WHAT YOU ARE ASKED TO DO: From the data below, copy each line that includes the word "cell".

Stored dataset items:

====

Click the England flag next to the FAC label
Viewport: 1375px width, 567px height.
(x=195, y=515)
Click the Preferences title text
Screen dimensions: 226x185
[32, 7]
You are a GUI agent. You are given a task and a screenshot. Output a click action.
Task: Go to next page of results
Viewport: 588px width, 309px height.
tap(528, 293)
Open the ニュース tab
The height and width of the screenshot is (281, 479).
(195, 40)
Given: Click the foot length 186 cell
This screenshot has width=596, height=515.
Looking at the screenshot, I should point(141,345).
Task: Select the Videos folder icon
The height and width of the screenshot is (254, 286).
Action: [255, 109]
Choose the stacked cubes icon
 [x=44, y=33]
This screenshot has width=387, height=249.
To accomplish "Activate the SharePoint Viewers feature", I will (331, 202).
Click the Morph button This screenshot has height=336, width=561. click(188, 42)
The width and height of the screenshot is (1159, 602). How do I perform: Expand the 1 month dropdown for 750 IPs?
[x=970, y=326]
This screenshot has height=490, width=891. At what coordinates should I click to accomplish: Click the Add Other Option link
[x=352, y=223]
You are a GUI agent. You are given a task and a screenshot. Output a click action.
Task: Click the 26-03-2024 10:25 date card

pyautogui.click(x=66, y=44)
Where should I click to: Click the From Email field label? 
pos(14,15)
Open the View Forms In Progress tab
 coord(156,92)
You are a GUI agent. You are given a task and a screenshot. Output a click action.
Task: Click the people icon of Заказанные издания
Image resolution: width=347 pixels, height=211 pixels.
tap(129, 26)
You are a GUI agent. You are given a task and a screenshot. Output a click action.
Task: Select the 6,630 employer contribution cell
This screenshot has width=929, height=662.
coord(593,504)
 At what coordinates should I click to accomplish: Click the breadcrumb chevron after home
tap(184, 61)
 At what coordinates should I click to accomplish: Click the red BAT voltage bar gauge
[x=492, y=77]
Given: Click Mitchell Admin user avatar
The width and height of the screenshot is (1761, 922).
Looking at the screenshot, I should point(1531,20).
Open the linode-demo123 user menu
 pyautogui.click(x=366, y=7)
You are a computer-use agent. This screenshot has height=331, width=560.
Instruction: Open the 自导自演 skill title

====

RESPONSE TO THIS TASK:
Given: Click the foot length 186 cell
Task: Select the 6,630 employer contribution cell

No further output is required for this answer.